Apple will send its software head, Guy “Bud” Tribble to answer questions about the company’s data collection practices at a Senate hearing on mobile privacy next week. Alan Davidson, Google’s public policy director for the Americas, will testify about the company’s Android platform.

Sen. Al Franken (D-Minn.) invited representatives from the two companies, which produce the country’s largest cellphone operating systems, to testify late last month. Franken called the hearing after asking both companies to provide more information on their location data practices. On April 20, researchers reported that a file on the iPhone stores time-stamped location data. The news set off a flurry of concern over how mobile devices store location data.
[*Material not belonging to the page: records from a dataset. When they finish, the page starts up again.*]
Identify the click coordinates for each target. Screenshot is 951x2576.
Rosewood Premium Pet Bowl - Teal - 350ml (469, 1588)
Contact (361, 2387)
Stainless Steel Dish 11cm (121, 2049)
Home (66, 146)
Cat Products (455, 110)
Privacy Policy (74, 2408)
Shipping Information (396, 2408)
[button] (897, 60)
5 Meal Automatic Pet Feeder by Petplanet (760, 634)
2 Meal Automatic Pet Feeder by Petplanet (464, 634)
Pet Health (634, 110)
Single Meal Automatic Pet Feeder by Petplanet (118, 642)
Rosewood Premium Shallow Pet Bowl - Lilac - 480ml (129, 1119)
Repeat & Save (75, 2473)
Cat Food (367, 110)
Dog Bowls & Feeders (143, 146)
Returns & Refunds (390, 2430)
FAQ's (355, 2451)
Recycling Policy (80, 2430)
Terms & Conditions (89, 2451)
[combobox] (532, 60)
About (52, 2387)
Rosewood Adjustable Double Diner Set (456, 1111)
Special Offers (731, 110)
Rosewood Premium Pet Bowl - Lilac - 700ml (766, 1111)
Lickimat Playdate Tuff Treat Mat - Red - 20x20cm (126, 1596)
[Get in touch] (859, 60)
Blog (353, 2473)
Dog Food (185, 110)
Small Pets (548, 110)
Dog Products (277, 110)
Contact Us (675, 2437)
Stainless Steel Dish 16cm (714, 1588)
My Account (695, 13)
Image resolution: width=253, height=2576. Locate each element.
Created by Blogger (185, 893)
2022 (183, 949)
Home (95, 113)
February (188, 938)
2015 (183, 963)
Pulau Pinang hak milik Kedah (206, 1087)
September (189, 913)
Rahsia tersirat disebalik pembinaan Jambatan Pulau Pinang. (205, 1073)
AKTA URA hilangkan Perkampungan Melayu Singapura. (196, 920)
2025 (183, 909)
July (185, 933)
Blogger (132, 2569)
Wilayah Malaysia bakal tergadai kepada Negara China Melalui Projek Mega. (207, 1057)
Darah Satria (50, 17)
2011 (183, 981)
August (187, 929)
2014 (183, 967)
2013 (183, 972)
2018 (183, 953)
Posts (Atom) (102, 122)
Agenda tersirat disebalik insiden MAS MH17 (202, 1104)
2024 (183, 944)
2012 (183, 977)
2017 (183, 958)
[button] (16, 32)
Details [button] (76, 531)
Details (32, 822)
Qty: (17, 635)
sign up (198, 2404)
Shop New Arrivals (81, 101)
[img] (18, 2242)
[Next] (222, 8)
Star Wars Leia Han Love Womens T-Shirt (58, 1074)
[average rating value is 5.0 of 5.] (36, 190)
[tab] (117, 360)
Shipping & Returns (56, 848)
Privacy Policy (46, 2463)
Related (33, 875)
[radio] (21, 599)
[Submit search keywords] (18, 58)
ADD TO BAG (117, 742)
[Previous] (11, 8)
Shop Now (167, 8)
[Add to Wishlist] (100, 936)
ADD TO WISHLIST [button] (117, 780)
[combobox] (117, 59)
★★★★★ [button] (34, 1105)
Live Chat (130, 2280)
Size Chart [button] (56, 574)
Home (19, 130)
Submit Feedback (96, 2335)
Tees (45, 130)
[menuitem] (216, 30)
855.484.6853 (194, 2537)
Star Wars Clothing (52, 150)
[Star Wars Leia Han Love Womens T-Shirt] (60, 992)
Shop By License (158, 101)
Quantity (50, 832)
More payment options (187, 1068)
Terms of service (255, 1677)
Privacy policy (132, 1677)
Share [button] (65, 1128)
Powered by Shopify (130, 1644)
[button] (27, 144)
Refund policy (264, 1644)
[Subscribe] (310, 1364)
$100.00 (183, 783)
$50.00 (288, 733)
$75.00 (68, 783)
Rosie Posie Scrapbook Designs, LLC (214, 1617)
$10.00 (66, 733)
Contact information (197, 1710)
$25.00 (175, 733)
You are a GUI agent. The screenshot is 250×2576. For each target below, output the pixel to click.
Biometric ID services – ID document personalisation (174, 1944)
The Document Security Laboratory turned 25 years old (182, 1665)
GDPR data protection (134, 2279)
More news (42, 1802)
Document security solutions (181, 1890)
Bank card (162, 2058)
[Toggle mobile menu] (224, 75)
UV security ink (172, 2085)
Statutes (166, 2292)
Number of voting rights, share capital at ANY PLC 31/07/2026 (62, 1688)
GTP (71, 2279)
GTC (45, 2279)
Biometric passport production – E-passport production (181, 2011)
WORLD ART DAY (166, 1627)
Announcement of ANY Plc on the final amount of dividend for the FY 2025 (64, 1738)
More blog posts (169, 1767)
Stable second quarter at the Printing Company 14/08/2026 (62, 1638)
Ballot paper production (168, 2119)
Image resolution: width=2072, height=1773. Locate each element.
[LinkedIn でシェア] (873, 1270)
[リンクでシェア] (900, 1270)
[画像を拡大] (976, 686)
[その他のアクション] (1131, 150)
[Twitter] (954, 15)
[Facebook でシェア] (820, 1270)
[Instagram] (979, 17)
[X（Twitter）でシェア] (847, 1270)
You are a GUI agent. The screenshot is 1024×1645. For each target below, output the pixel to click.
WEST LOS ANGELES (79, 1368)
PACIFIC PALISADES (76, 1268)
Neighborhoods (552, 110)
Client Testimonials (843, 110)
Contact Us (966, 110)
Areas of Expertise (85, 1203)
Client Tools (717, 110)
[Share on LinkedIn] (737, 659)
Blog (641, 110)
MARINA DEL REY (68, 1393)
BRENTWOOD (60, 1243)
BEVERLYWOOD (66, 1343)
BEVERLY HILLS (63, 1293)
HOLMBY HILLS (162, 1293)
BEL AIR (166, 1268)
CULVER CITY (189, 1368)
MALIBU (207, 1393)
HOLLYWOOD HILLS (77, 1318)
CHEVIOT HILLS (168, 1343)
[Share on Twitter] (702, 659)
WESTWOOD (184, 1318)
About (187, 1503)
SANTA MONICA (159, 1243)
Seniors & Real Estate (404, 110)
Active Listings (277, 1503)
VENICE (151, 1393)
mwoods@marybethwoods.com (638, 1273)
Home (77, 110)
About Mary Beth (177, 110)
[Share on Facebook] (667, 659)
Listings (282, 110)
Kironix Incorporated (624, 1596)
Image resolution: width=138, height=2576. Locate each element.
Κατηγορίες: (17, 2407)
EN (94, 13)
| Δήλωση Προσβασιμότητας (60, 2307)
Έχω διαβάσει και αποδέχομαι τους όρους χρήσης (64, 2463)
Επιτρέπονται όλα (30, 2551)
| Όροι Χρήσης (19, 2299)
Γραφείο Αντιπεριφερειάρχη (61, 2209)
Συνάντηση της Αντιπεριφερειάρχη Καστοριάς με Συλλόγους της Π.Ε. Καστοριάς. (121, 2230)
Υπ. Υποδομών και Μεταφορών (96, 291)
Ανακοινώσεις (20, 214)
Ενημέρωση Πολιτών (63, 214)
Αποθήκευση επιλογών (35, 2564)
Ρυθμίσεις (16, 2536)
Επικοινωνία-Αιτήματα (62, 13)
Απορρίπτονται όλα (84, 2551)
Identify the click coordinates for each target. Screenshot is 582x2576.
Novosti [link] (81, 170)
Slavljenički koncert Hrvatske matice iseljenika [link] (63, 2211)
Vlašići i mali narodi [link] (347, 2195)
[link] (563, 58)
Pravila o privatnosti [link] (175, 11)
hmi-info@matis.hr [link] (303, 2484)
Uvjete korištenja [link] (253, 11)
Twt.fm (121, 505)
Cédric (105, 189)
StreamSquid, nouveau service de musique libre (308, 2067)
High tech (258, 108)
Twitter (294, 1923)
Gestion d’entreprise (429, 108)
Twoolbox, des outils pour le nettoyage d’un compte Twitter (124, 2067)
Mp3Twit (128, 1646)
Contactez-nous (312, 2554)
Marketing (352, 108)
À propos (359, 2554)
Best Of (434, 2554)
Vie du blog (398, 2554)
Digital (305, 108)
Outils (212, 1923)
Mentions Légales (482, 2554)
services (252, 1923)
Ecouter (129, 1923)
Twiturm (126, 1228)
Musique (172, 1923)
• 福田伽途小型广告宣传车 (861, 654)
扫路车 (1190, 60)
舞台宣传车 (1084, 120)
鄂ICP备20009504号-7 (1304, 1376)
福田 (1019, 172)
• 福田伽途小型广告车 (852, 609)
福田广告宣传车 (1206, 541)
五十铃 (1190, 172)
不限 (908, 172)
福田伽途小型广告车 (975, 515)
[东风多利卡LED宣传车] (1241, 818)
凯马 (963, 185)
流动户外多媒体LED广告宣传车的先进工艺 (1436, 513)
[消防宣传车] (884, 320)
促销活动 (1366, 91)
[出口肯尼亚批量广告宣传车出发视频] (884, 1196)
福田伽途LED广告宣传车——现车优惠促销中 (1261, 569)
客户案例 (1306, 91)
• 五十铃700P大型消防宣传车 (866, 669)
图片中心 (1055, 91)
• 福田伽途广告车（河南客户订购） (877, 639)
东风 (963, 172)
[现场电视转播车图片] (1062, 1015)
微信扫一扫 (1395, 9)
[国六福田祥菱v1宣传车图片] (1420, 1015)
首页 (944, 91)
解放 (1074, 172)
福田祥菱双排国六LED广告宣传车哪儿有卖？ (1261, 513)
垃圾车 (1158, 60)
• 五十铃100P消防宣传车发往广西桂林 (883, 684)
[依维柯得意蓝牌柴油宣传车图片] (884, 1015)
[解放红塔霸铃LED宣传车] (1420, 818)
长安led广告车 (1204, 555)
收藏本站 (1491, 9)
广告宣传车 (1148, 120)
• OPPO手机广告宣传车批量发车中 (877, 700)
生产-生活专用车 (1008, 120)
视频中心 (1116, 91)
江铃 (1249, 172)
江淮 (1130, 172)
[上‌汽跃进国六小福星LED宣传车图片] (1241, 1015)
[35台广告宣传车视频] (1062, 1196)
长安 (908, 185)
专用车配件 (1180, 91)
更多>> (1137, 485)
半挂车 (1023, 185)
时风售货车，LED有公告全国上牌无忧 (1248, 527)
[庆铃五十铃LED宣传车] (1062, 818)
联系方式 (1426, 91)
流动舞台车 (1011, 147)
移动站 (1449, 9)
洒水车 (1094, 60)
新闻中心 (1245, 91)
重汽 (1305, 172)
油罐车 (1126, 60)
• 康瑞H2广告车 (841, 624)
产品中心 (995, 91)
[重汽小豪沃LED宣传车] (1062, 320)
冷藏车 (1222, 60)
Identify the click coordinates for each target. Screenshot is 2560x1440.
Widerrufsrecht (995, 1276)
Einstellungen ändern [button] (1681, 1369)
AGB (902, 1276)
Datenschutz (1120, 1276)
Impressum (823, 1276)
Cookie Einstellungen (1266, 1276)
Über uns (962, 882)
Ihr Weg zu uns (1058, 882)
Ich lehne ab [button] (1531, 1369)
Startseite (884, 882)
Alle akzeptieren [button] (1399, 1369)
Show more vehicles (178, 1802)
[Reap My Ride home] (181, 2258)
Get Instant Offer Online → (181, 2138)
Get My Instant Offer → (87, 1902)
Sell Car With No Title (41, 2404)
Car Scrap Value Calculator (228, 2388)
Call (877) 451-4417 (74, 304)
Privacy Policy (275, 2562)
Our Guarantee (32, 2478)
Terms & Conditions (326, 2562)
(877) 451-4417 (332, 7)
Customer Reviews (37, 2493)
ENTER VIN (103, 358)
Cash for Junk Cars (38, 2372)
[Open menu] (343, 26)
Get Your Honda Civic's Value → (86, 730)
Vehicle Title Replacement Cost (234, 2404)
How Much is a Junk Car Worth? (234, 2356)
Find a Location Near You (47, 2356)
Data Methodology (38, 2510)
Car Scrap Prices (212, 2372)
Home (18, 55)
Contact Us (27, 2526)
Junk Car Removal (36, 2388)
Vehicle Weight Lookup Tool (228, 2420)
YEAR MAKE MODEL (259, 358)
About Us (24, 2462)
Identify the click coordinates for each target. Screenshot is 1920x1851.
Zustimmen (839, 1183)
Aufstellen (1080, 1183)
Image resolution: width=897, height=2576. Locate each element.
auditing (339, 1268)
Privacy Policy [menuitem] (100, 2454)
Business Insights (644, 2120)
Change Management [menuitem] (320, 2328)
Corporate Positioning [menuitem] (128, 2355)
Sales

It will be the first hearing for the new Senate Judiciary Subcommittee on Privacy, Technology and the Law, which was formed in February.

Jonathan Zuck, president of the Association for Competitive Technology, the lobbying group for application makers, is also scheduled to testify.

Privacy expert Justin Brookman and programmer Ashkan Soltani were confirmed as witnesses last month. Bureau of Consumer Protection deputy director Jessica Rich will represent the Federal Trade Commission, and deputy attorney general Jason Weinstein will speak for the Justice Department.

This week, Apple released an update to fix a bug in its operating system that stored up to a year of time-stamped data from a crowd-sourced location database on the devices. The company said it only culls location data from customers who have specifically agreed to have their data collected.

Google has said that it only collects location data from customers who have authorized the practice. This data cannot be traced to individual users.